Aerospazio. Piemonte cala la produzione regionale. Lascia il presidente del Distretto.

A poco più di un mese dall’Aerospace & Defense Meetings non sono incoraggianti i segnali che arrivano dal comparto aerospaziale piemontese.

L’Unioncamere con Intesa San Paolo ha reso noto la fotografia realizzata in Piemonte sull’industria manufatturiera. I dati del secondo trimestre del 2019 hanno confermato la fase di rallentamento del settore aerospaziale cominciata nella seconda metà dello scorso anno.

La produzione è in calo nel comparto regionale del 7,1 per cento.

Il presidente del Distretto regionale aerospaziale, Tom Dealessandri che guida l’ente dal 2014 lascia l’incarico dopo cinque mesi dalla conferma.

I soci puntano su una figura espressa dal mondo delle imprese.

Le dimissioni Dealessandri erano attese dopo le recenti elezioni ammistrative regionali, la Regione Piemonte è il socio più importante del Distretto aerospaziale e l’aerospazio è un comparto fondamentale dell’economia piemontese è sostenuto da considerevoli risorse pubbliche nazionali e comunitarie.

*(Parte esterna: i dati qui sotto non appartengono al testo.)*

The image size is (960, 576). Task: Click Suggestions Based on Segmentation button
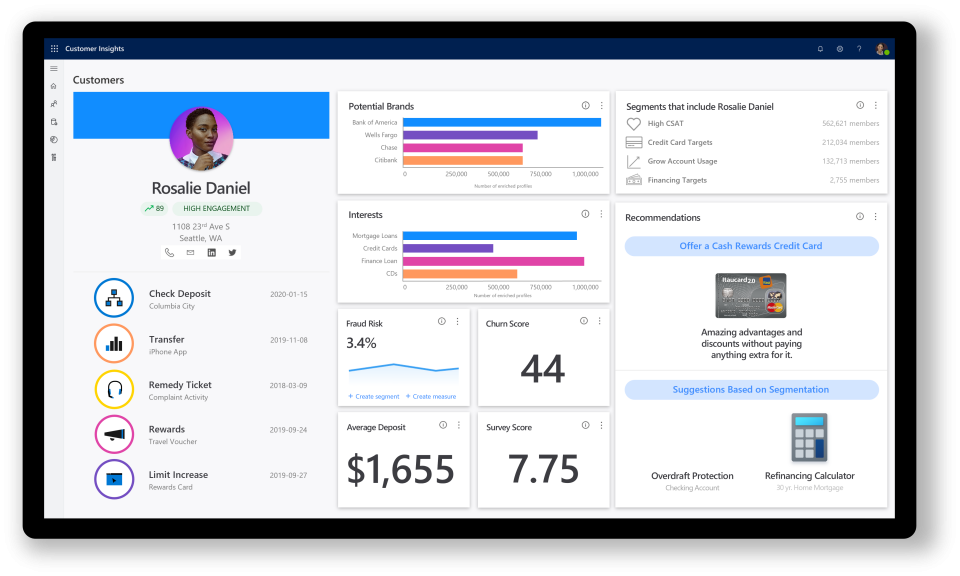point(751,390)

Il distretto regionale piemontese rappresenta 50 soci tra enti pubblici, associazioni di categoria, atenei universitari e soprattutto imprese, inclusi tutti big dell’aerospazio come Leonardo, Ge Avio, Thales Alenia Space e Microtecnica, vale sopratutto ha ricavi per quasi 4 miliardi di euro e impiega 14 mila addetti.